It is important to note that nitrogen and phosphorus, which are the main nutrients, play a crucial role in both bioconcentration and biodegradation. Studies have shown that adding these nutrients to lake water has an impact on the rate of biodegradation and bioconcentration of DBP and DEHP in the microalgae Chlorella vulgaris [68].
This study found that the addition of nitrogen had a more pronounced effect than the addition of phosphorous on degradation. However, the addition of both nutrients had a greater influence on degradation than the addition of a single nutrient [68].
The bioconcentration factor (BCF) was found to be strongly correlated with the amount of dissolved organic carbon (DOC). Specifically, the BCF decreased with an increase in algal exudate, as measured by DOC [68].
The same observations were made in a similar experiment conducted on Microcystis aeruginosa that showed high rates of bioconcentration and biodegradation of DBP and DEHP [66]. These results suggest that DOC plays an important role in the bioconcentration of DBP and DEHP [66,68].
It is important to highlight that algae biodegrade differently according to the concentration level of exposure, the type of phthalate, the physical and chemical parameters, and the species being considered.
In a study involving three marine microalgae (Chaetoceros muelleri, Cylindrotheca closterium, Dunaliella salina) exposed to DEP and DBP, it was observed that these three algae have degraded PAEs more rapidly at an environmentally relevant concentration (0.1 mg L−1).
In particular, the degradation was more efficient when PAEs were taken individually, while the mixture of the two phthalates showed inhibitory effects on the process [69]. Overall, all species demonstrated strong adaptability.
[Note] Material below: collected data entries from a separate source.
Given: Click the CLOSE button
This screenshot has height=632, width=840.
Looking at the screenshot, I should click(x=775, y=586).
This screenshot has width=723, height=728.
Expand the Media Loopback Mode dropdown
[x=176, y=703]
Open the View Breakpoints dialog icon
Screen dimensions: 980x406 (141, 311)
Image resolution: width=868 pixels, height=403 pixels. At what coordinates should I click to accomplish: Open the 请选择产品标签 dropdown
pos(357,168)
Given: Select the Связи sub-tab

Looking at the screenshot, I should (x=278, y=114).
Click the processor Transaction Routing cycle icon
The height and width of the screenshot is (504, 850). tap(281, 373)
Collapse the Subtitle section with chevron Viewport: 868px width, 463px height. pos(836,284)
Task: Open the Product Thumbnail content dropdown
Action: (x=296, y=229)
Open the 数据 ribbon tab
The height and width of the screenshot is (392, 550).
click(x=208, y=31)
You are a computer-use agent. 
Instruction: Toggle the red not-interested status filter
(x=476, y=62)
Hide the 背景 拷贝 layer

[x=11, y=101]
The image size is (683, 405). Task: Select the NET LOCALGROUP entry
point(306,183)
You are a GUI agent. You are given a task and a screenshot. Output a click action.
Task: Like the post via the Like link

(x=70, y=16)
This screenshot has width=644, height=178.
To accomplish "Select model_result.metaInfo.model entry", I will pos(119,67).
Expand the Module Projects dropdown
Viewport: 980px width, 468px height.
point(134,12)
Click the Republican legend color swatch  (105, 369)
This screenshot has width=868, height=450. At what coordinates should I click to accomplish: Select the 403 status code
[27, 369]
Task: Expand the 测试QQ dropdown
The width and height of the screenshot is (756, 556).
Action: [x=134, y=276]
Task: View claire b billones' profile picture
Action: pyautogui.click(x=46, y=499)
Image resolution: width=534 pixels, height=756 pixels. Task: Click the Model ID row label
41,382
However, C. closterium exhibited greater efficiency in degrading phthalates compared to the other two species [69].
To assess the effectiveness of bioremediation techniques using algae, it is important to deepen our understanding of the metabolic dynamics involved in the degradation and production of these substances. Therefore, analytical techniques and biomolecular studies should be adapted for both laboratory experiments and environmental monitoring.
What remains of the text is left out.